With the Research Data Alliance, Dr. Francine Berman is hoping to change the way data is collected, used, and shared to solve problems around the globe.
If anyone understands the deep penetration of data into all facets of modern life it’s Francine Berman. Berman directs the Center for a Digital Society at Rensselaer Polytechnic Institute, in Troy, New York, the nation’s oldest technological research university. When she was director of the San Diego Supercomputing Center from 2001-2009, home to IBM’s DataStar, one of the most powerful supercomputers on the planet, Business Week dubbed Berman the “reigning teraflop queen” (For the uninitiated: This is a compliment. A teraflop is a computing speed of 1 trillion calculations per second).

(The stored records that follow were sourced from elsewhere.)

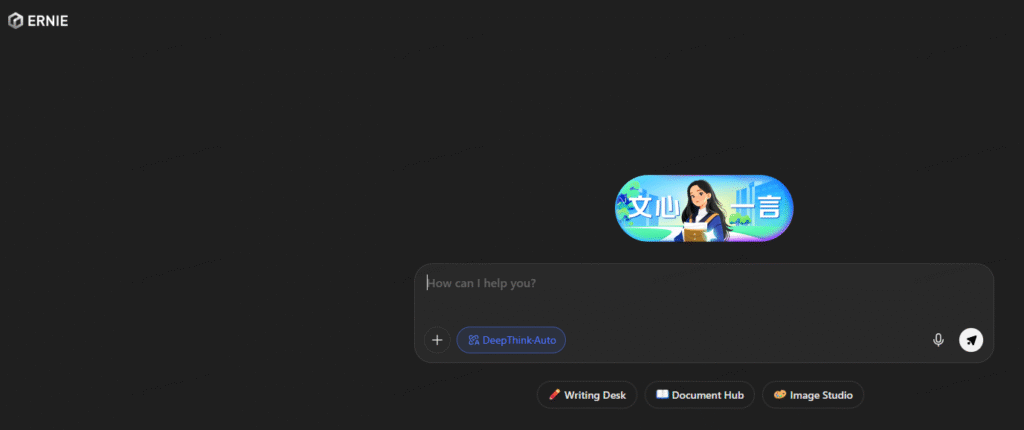Click the ERNIE cube logo icon
This screenshot has width=1024, height=430.
(16, 21)
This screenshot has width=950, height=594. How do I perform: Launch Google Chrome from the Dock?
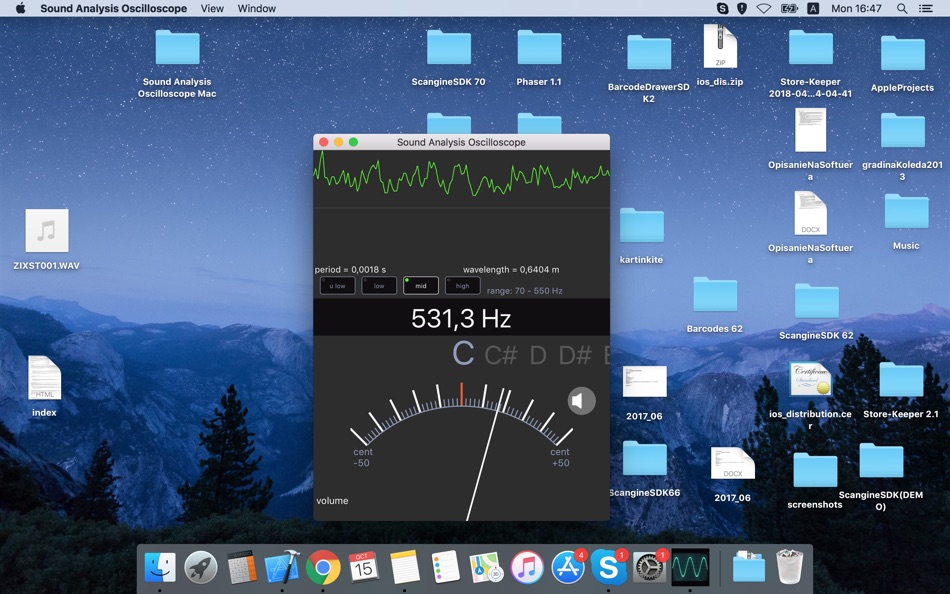323,567
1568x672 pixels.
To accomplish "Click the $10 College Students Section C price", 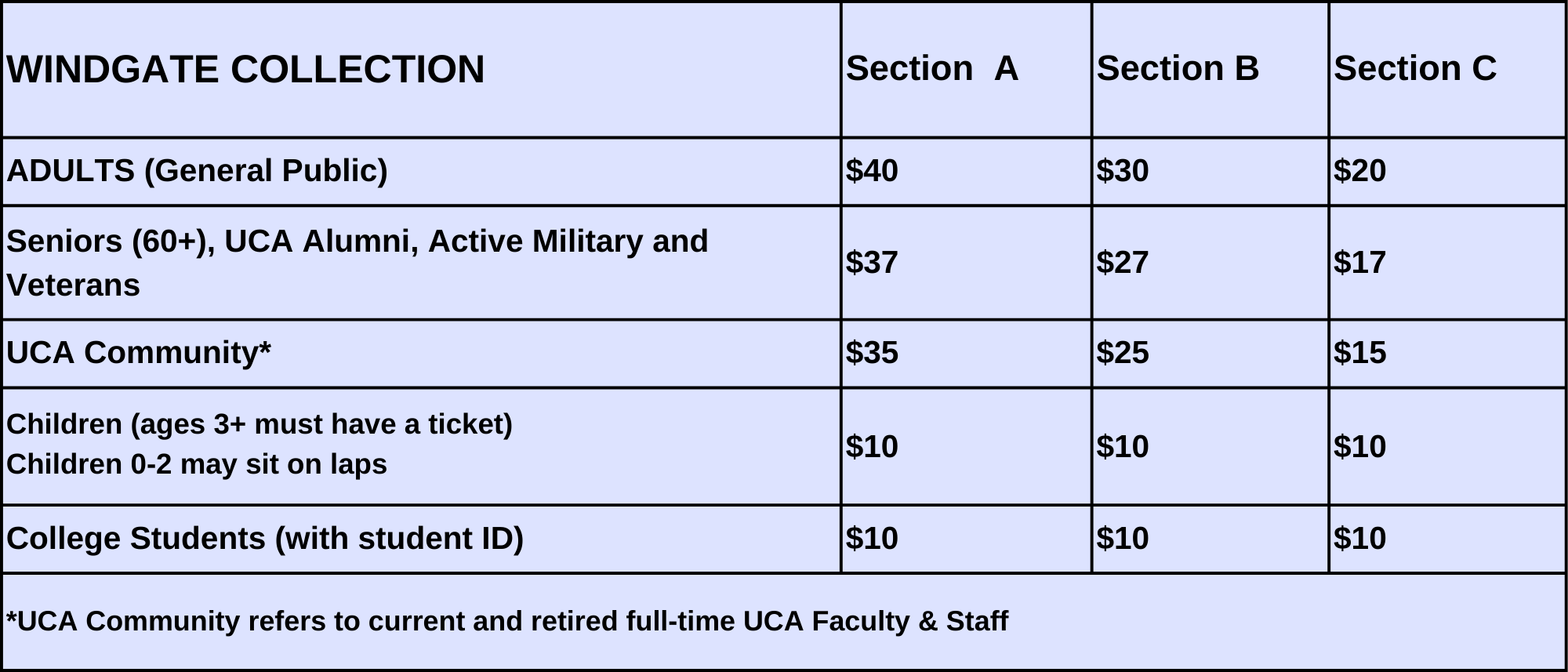I will pos(1359,539).
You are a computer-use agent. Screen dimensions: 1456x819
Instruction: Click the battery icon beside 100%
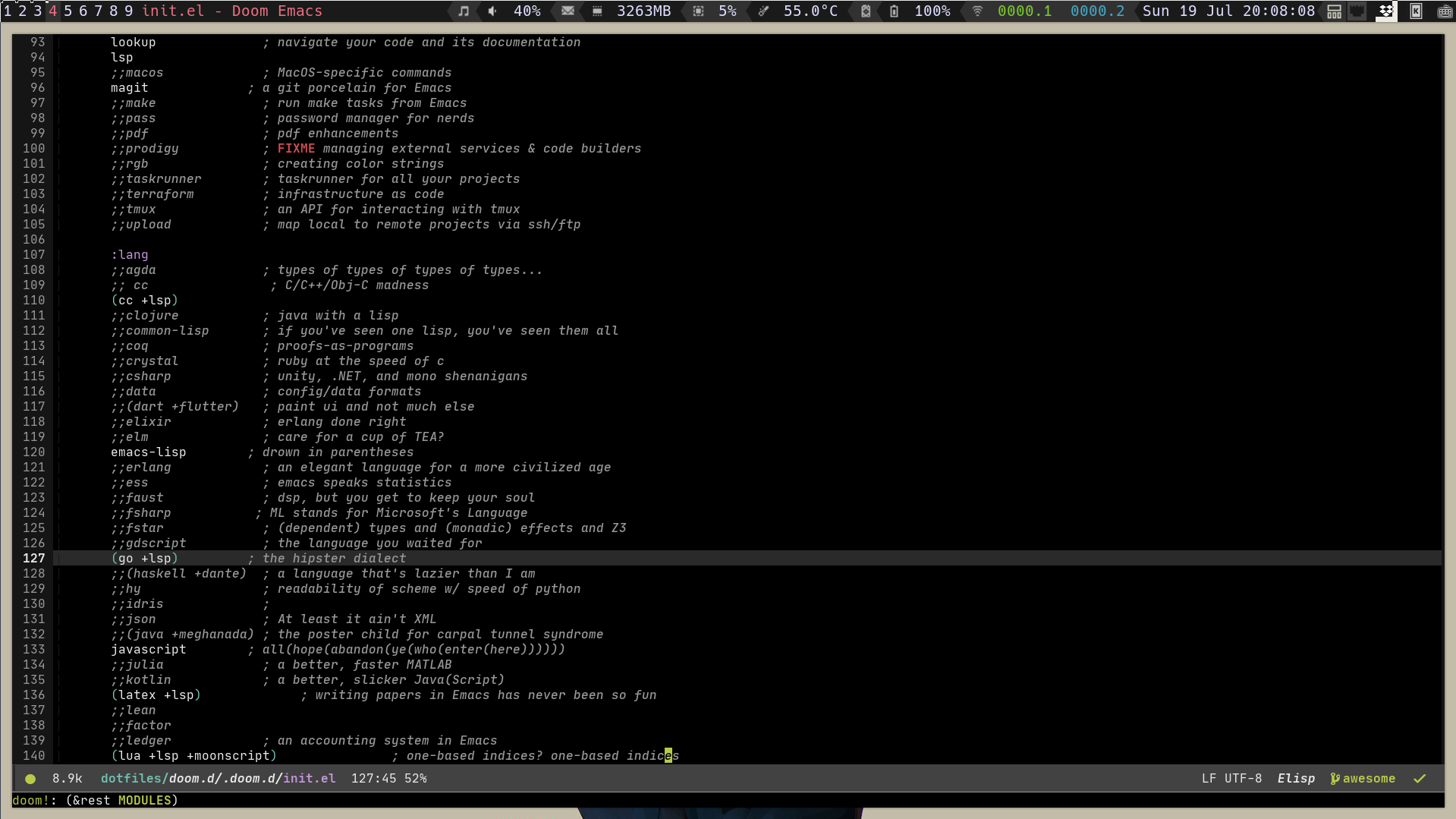894,11
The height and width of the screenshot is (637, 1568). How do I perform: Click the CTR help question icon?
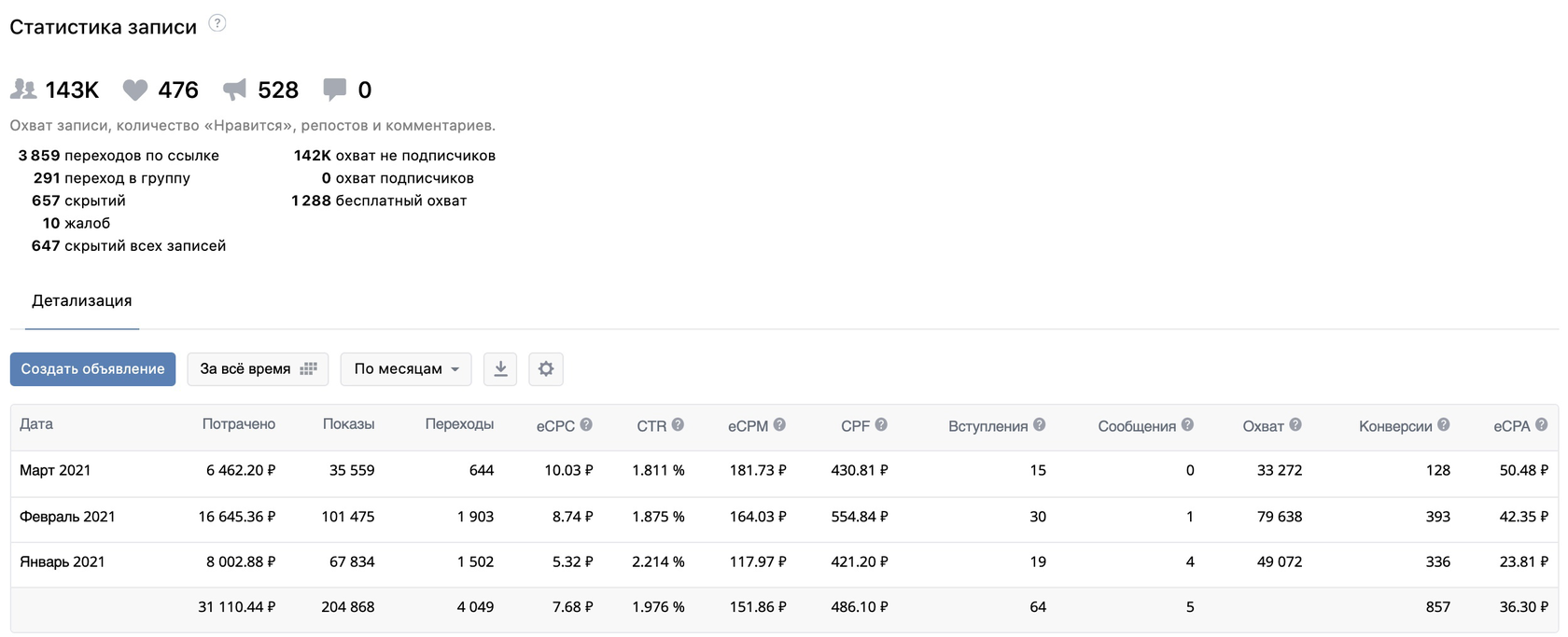[678, 424]
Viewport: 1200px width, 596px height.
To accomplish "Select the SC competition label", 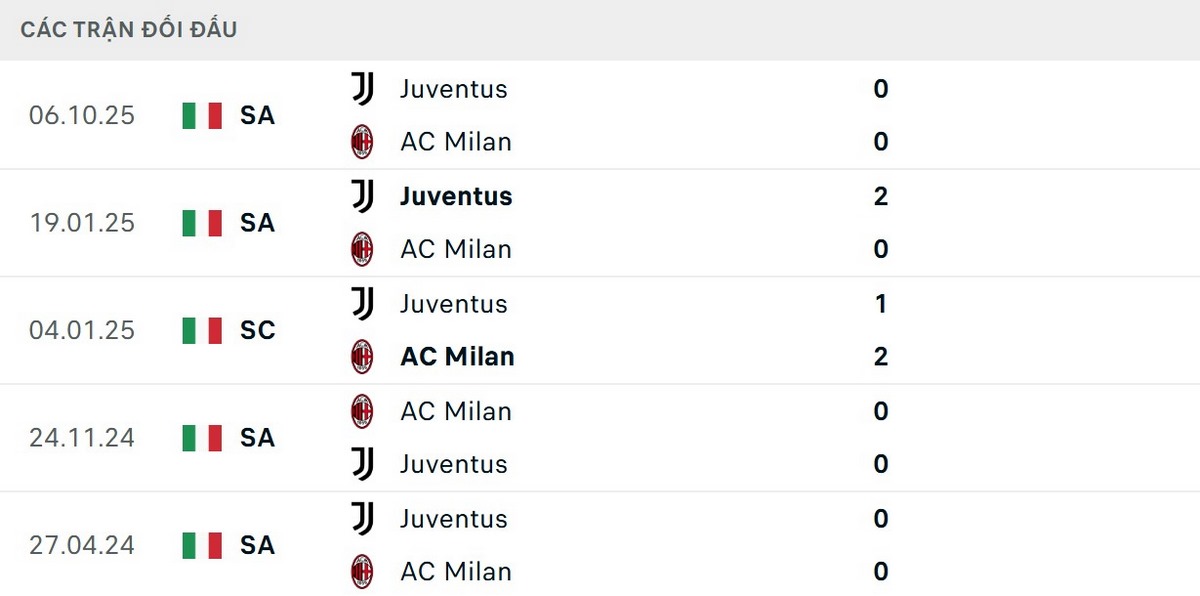I will pos(257,331).
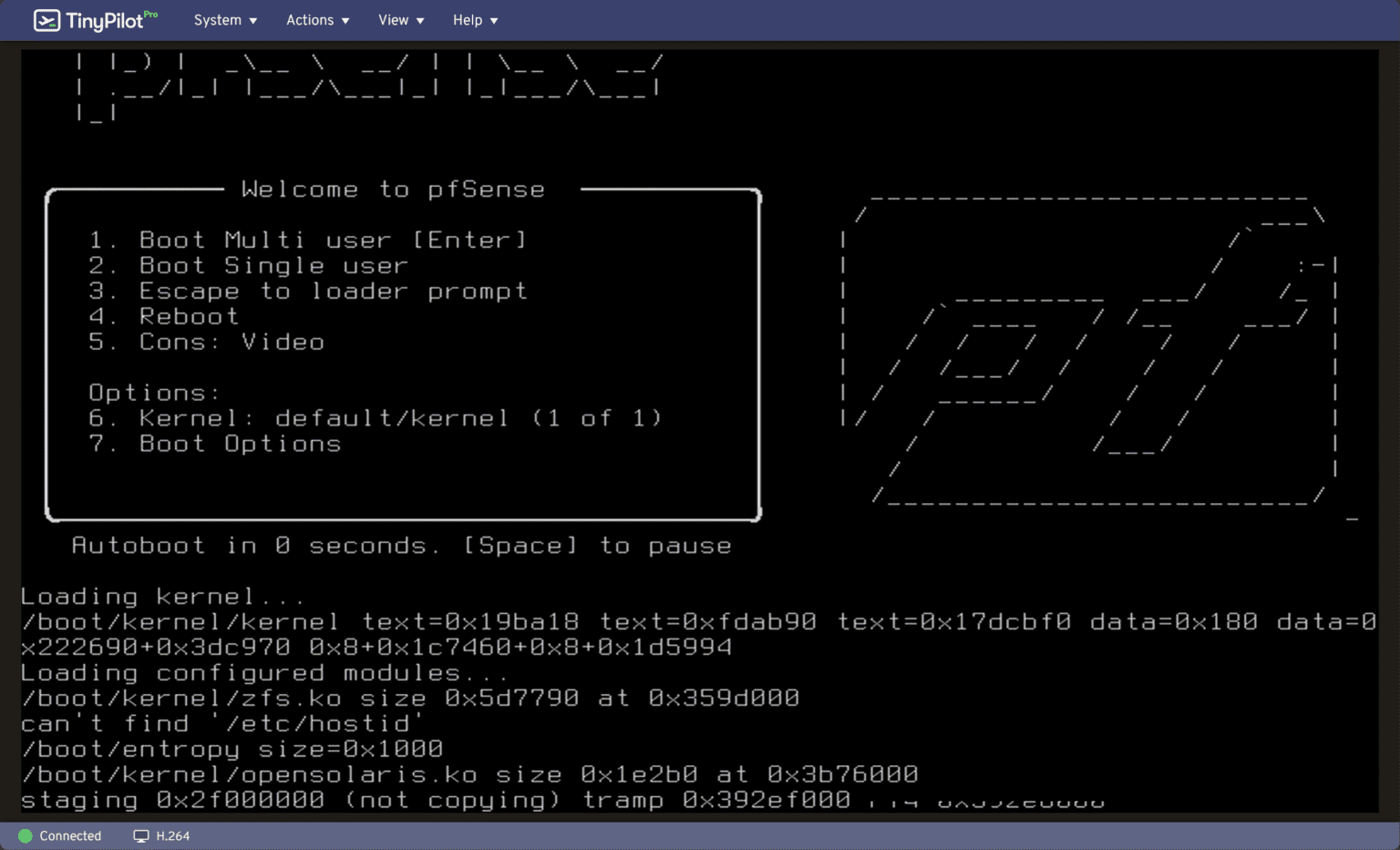Click the Autoboot countdown text

pos(401,545)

Berman has investigated many “Xs” during her odyssey. From 2007-2010, she co-chaired the U.S.-U.K. Blue Ribbon Task Force for Sustainable Digital Preservation and Access, work that led the Library of Congress to name her as a “Digital Preservation Pioneer.” In honoring Berman with the first-ever Ken Kennedy Award, the IEEE/ACM-CScited Berman’s “influential leadership in the design, development and deployment of national-scale cyberinfrastructure.”
In March 2013, Berman began work on her most challenging project yet, combining her expertise in all aspects of data, from hardware to software and from cutting-edge technical advances to the thorny intricacies of social and political interactions. The project goes by an unassuming name, the Research Data Alliance (RDA). Its goal, however, is revolutionary: to change the way in which data is collected, used, and— most importantly — shared to solve specific problems around the globe.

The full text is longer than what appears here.